You have also asked a similar question for the b1 meson and were told in the comments that the accuracy of measuring the masses of these resonances, and possibly the data available , is less than the minimum sigmas (of PDG fits to values of different experiments) away from each other. In this case the mass in the parenthesis is the mass of the resonance, and neutral to charged cannot be separated with any accuracy.

To get a feeling for magnitudes in MeV look at the $D^0$ mass and errors versus $D^+$ ,page 7 here for acceptable errors .

The mass difference is 4.822+/-0.015 MeV . It means that there are many experiments measuring masses with accuracy.

For the ones where there is no separation of the masses ,charged from neutral, in general it means that there is no statistical separation in the measured values, also possibly not enough experiments. The resonance signal is there, but the calculated errors are too large to separate the masses of charged to neutral with any accuracy.

* [Problem A]: Copy out the entries from the line containing "Collapse the Named" up to and including the line containing "Click the folder", with no changes.

* [Input data]:
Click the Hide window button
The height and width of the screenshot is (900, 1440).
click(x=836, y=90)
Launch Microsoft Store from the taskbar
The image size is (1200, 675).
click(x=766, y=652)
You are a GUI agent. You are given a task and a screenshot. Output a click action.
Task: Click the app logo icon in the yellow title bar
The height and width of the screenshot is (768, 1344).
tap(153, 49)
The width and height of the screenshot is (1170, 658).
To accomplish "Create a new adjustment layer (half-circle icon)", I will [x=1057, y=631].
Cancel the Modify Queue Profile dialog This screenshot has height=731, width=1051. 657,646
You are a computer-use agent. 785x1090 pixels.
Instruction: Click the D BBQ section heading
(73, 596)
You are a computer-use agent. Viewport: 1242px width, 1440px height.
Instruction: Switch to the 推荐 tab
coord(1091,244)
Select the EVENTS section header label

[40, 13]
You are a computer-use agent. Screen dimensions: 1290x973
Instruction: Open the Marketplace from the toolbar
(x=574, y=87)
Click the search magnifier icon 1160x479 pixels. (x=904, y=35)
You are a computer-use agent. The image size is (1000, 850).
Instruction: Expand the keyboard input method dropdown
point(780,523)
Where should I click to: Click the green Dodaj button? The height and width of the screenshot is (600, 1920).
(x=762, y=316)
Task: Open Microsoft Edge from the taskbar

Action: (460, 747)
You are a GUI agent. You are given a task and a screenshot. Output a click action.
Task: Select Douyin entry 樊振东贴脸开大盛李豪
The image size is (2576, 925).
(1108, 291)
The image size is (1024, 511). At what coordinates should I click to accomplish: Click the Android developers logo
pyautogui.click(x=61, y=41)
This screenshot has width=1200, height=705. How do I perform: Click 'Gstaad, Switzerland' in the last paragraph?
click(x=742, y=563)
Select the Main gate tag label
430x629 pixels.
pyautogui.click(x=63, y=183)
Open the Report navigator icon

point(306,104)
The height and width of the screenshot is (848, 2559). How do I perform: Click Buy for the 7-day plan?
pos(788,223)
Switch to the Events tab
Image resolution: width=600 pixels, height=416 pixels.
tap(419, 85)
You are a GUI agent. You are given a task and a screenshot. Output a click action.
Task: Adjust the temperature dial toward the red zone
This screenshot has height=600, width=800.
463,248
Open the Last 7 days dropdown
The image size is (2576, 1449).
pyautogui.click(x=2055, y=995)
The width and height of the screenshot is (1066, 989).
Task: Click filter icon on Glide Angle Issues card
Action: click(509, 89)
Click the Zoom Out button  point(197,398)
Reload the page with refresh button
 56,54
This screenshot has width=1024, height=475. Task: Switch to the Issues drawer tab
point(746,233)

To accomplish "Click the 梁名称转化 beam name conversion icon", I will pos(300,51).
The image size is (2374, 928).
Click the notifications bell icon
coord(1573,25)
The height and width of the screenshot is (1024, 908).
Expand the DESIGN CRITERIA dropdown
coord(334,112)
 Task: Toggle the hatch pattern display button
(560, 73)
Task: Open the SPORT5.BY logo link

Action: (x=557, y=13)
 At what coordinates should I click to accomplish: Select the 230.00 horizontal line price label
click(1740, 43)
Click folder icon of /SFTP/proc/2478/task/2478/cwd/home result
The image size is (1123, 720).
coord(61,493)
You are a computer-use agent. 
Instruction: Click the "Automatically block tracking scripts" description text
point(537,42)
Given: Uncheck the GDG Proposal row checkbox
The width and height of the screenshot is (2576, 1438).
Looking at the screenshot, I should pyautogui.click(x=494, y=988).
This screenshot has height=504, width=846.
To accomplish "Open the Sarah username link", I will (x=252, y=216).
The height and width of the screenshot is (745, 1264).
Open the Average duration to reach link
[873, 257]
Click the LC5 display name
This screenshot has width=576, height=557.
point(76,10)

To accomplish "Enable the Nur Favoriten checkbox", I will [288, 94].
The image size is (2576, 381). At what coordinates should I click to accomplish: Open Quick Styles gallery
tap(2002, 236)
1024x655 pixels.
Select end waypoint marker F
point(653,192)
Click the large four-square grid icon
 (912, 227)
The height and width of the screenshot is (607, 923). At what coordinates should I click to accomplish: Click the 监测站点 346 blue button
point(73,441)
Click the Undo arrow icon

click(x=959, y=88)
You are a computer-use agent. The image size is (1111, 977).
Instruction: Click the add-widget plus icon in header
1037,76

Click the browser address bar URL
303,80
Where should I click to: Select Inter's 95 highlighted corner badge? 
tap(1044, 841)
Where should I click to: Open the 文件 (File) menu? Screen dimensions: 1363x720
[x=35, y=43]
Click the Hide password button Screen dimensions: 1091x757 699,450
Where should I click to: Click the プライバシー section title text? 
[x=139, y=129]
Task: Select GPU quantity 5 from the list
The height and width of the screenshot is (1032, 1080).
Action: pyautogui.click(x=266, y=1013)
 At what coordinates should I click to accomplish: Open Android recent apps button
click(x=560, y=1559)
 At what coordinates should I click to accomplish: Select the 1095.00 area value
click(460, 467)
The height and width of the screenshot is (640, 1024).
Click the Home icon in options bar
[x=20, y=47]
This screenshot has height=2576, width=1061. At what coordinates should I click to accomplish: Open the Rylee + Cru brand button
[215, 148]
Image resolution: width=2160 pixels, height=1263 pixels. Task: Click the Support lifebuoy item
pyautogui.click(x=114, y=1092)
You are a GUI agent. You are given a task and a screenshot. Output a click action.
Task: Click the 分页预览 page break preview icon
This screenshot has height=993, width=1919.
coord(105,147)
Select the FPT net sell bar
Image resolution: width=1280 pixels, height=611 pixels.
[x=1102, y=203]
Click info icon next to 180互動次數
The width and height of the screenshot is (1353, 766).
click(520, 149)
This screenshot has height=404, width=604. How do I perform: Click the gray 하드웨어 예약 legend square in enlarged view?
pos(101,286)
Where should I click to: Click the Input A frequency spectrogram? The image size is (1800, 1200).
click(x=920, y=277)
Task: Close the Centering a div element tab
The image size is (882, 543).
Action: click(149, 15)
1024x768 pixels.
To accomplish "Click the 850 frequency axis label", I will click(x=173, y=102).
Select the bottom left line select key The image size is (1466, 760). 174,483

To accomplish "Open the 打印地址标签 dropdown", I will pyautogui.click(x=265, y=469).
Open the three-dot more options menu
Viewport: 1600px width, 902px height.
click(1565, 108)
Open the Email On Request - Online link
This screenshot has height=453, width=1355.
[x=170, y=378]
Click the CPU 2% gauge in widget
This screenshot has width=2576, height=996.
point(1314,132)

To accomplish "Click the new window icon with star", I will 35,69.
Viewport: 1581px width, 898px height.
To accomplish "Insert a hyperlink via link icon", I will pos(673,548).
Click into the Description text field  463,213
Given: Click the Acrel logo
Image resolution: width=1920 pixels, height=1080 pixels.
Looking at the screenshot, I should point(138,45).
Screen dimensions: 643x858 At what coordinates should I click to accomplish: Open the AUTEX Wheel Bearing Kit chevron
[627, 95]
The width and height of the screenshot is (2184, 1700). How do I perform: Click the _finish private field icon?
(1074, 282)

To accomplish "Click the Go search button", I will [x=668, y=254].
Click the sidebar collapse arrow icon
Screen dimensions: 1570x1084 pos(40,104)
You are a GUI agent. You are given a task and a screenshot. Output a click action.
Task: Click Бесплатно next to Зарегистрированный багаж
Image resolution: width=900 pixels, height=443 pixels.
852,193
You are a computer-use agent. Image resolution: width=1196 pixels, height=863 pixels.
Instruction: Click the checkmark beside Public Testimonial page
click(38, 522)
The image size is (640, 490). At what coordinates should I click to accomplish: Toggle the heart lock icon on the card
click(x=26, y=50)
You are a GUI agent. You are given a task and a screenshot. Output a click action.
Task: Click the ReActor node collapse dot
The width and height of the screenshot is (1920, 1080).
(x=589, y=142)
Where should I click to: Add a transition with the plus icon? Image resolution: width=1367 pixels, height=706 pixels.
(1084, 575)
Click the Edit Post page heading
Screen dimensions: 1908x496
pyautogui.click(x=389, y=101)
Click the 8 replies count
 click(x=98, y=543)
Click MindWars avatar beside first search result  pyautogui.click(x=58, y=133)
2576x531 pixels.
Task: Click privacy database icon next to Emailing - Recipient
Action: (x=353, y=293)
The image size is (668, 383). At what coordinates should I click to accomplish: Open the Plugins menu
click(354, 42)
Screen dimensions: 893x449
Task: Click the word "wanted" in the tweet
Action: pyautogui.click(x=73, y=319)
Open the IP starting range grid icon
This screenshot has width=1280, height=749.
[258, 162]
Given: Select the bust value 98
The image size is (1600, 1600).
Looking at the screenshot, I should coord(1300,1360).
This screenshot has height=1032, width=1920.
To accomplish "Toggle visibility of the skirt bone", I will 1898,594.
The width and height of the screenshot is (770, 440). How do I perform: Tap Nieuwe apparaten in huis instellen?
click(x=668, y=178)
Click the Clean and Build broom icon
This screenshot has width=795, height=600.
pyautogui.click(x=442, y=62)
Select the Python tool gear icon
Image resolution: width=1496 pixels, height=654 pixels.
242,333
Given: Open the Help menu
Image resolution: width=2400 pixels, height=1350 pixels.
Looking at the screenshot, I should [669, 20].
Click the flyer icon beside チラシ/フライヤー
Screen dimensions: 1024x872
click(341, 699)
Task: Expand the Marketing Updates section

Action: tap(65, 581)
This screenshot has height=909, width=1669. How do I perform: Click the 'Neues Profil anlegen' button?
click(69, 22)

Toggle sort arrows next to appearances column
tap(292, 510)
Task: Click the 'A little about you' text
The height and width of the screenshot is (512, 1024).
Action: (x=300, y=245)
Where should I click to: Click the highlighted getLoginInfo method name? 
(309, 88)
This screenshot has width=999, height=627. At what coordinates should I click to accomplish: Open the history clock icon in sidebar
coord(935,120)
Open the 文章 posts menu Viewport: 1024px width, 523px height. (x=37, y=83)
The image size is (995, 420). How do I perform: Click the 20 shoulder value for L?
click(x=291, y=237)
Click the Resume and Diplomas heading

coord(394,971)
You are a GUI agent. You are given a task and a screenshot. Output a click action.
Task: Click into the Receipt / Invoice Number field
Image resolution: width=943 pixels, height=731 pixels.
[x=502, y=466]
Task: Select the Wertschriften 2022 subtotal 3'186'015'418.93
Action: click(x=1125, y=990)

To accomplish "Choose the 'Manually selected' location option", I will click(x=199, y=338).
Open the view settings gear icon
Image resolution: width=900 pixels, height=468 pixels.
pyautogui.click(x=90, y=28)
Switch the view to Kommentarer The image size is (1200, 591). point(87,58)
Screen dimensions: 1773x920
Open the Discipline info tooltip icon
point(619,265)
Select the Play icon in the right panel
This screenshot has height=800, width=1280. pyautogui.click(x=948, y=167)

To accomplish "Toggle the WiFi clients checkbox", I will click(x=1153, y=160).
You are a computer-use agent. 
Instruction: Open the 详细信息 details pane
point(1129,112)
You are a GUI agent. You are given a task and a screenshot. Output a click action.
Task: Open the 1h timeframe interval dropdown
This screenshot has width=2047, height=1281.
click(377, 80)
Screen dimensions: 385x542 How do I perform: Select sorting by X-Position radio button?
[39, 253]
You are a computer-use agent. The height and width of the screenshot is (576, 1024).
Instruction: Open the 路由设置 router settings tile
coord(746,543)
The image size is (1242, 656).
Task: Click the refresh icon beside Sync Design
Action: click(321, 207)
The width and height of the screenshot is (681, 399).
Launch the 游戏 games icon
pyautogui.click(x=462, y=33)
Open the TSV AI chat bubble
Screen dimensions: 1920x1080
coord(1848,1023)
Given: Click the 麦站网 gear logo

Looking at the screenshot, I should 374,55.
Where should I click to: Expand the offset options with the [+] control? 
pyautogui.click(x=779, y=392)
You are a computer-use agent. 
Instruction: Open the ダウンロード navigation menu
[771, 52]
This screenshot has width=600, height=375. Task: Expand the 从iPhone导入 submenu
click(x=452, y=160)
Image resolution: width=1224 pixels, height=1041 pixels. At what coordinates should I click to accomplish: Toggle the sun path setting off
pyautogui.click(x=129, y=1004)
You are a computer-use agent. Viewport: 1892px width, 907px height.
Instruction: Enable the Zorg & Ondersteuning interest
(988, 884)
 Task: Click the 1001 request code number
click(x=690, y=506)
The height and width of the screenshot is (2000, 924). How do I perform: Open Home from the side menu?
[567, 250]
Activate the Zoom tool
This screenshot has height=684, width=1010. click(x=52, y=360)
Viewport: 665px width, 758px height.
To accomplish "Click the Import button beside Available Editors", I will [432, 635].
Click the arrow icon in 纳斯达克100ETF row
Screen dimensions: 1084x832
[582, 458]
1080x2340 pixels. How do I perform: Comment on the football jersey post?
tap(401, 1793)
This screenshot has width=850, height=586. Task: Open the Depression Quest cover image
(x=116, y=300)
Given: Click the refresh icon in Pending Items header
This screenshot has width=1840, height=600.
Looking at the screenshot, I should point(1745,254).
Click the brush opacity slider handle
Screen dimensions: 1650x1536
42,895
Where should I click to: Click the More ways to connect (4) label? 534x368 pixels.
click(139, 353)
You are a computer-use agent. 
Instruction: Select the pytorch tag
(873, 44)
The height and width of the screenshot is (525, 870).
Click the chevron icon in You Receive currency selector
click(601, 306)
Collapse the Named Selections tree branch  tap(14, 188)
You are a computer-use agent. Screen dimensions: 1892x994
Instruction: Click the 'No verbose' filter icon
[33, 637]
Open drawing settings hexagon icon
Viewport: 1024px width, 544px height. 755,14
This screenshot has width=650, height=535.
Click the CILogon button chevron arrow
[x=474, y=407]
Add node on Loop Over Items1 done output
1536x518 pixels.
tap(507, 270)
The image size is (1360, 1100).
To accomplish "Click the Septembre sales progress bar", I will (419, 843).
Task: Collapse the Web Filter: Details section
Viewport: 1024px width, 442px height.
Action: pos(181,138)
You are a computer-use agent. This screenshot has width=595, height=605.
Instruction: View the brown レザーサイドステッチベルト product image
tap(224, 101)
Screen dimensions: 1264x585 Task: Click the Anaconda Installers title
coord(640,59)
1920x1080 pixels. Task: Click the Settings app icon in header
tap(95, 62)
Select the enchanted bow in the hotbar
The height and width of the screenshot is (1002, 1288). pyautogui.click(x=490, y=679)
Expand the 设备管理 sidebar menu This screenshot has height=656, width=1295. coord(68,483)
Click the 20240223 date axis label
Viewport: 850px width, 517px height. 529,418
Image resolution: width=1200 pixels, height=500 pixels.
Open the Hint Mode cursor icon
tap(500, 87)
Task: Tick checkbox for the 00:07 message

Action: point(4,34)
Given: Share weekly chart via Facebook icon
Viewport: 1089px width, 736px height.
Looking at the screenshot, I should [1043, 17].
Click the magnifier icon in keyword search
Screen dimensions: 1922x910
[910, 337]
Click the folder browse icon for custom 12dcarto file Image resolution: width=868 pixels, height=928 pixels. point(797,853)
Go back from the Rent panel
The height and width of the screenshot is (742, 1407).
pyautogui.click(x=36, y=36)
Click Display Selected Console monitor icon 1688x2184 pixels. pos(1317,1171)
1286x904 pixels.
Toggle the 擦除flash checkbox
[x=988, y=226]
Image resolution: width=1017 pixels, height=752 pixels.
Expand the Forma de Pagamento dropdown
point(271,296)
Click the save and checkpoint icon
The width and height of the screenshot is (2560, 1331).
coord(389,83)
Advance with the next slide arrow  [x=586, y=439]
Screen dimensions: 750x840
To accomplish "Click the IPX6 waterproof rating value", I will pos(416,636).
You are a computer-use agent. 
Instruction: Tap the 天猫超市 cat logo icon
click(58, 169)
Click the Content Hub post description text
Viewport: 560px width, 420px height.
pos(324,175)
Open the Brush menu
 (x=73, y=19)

* [Problem B]: Reproduce the full passage on measuring resonance masses word for word.

* [Exercise output A]:
Collapse the Named Selections tree branch  tap(14, 188)
You are a computer-use agent. Screen dimensions: 1892x994
Instruction: Click the 'No verbose' filter icon
[33, 637]
Open drawing settings hexagon icon
Viewport: 1024px width, 544px height. 755,14
This screenshot has width=650, height=535.
Click the CILogon button chevron arrow
[x=474, y=407]
Add node on Loop Over Items1 done output
1536x518 pixels.
tap(507, 270)
The image size is (1360, 1100).
To accomplish "Click the Septembre sales progress bar", I will (419, 843).
Task: Collapse the Web Filter: Details section
Viewport: 1024px width, 442px height.
Action: pos(181,138)
You are a computer-use agent. This screenshot has width=595, height=605.
Instruction: View the brown レザーサイドステッチベルト product image
tap(224, 101)
Screen dimensions: 1264x585 Task: Click the Anaconda Installers title
coord(640,59)
1920x1080 pixels. Task: Click the Settings app icon in header
tap(95, 62)
Select the enchanted bow in the hotbar
The height and width of the screenshot is (1002, 1288). pyautogui.click(x=490, y=679)
Expand the 设备管理 sidebar menu This screenshot has height=656, width=1295. coord(68,483)
Click the 20240223 date axis label
Viewport: 850px width, 517px height. 529,418
Image resolution: width=1200 pixels, height=500 pixels.
Open the Hint Mode cursor icon
tap(500, 87)
Task: Tick checkbox for the 00:07 message

Action: point(4,34)
Given: Share weekly chart via Facebook icon
Viewport: 1089px width, 736px height.
Looking at the screenshot, I should [1043, 17].
Click the magnifier icon in keyword search
Screen dimensions: 1922x910
[910, 337]
Click the folder browse icon for custom 12dcarto file Image resolution: width=868 pixels, height=928 pixels. point(797,853)

* [Exercise output B]:
You have also asked a similar question for the b1 meson and were told in the comments that the accuracy of measuring the masses of these resonances, and possibly the data available , is less than the minimum sigmas (of PDG fits to values of different experiments) away from each other. In this case the mass in the parenthesis is the mass of the resonance, and neutral to charged cannot be separated with any accuracy.

To get a feeling for magnitudes in MeV look at the $D^0$ mass and errors versus $D^+$ ,page 7 here for acceptable errors .

The mass difference is 4.822+/-0.015 MeV . It means that there are many experiments measuring masses with accuracy.

For the ones where there is no separation of the masses ,charged from neutral, in general it means that there is no statistical separation in the measured values, also possibly not enough experiments. The resonance signal is there, but the calculated errors are too large to separate the masses of charged to neutral with any accuracy.